Statin treatment had no ex vivo or in vitro effect on induction of IFN-stimulated genes.
Statin therapy does not appear to affect clinical effects of IM Interferon-ß-1a in patients with Relapsing/Remitting Multiple Sclerosis or the primary molecular response to Interferon-beta treatment.
Reversal Of Axonal Loss And Disability In A Mouse Model Of Progressive Multiple Sclerosis
Basso AS, Frenkel D, Quintana FJ, Costa-Pinto FA, Petrovic-Stojkovic S, Puckett L, Monsonego A, Shir AB, Engel Y, Gozin M, Weiner HL
J Clin Invest 2008 Mar 13
Harvard Medical School, Brigham and Women’s Hospital, Center for Neurologic Diseases, Boston, Massachusetts, USA. Tel Aviv University, George S. Wise Faculty of Life Sciences, Department of NeuroBioChemistry, Tel Aviv, Israel. University of São Paulo, Faculty of Veterinary Medicine and Animal Science, Department of Pathology, São Paulo, Brazil. Ben-Gurion University of the Negev, Faculty of Health Sciences, National Institute of Biotechnology and Department of MicroBiology and Immunology, Beersheba, Israel. Tel Aviv University, School of Chemistry, Faculty of Exact Sciences, Tel Aviv, Israel
Axonal degeneration is an important determinant of progressive Neurological disability in Multiple Sclerosis (MS). Thus, therapeutic approaches promoting NeuroProtection could aid the treatment of Progressive MS.
Here, we used what we believe is a novel water-soluble Fullerene derivative (ABS-75) attached to an NMDA receptor antagonist.
Which combines AntiOxidant and Anti-ExcitoToxic properties, to block Axonal Damage and reduce disease progression in a Chronic Progressive EAE model.
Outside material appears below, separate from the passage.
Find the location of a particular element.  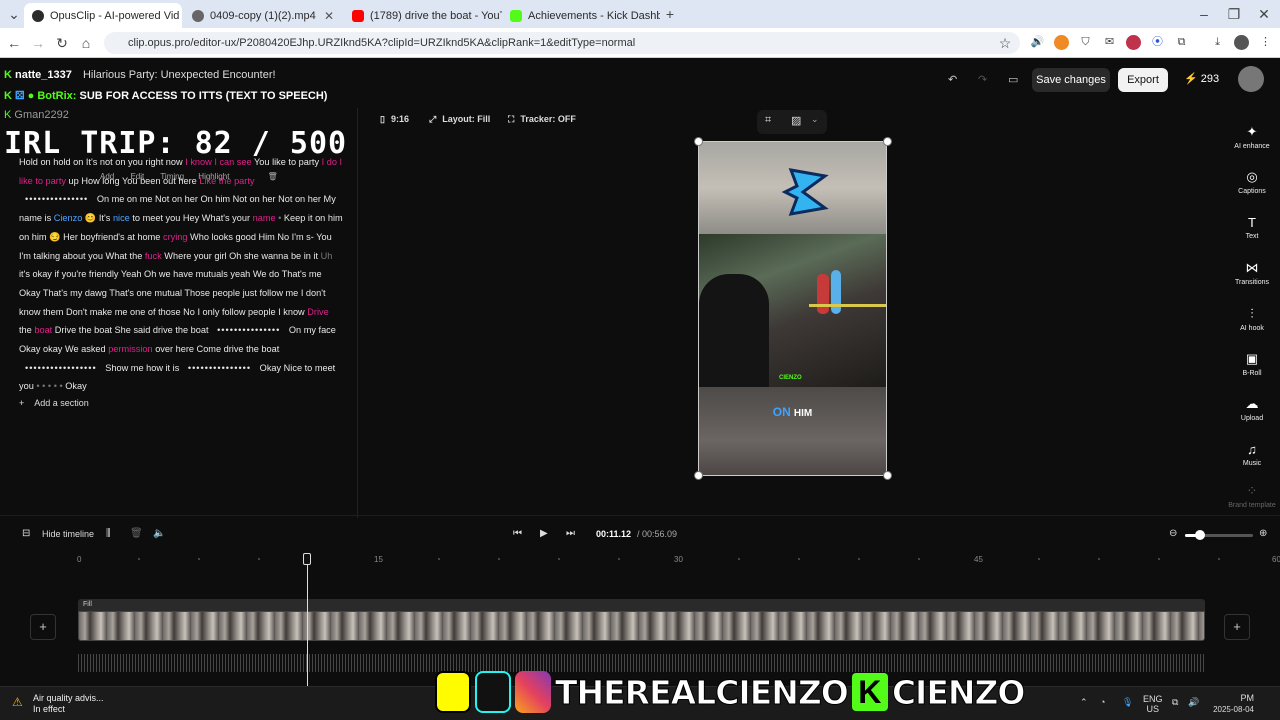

Fullerene ABS-75 treatment initiated after disease onset reduced the clinical progression of chronic EAE in NOD mice immunized with Myelin-Oligodendrocyte Glycoprotein (MOG).
Reduced disease progression in ABS-75-treated mice was associated with reduced Axonal Loss and DeMyelination in the Spinal Cord.
Fullerene ABS-75 halted Oxidative Injury, CD11b+ infiltration, and CCL2 expression in the Spinal Cord of mice without interfering with Antigen-specific T-Cell responses.
In vitro, Fullerene ABS-75 protected Neurons from Oxidative and Glutamate-induced injury and restored Glutamine synthetase and Glutamate transporter expression in Astrocytes under inflammatory insult.
Glutamine synthetase expression was also increased in the White Matter of Fullerene ABS-75-treated animals.
Our data demonstrate the NeuroProtective effect of treatment with a Fullerene compound combined with a NMDA receptor antagonist, which may be useful in the treatment of Progressive MS and other NeuroDegenerative Diseases.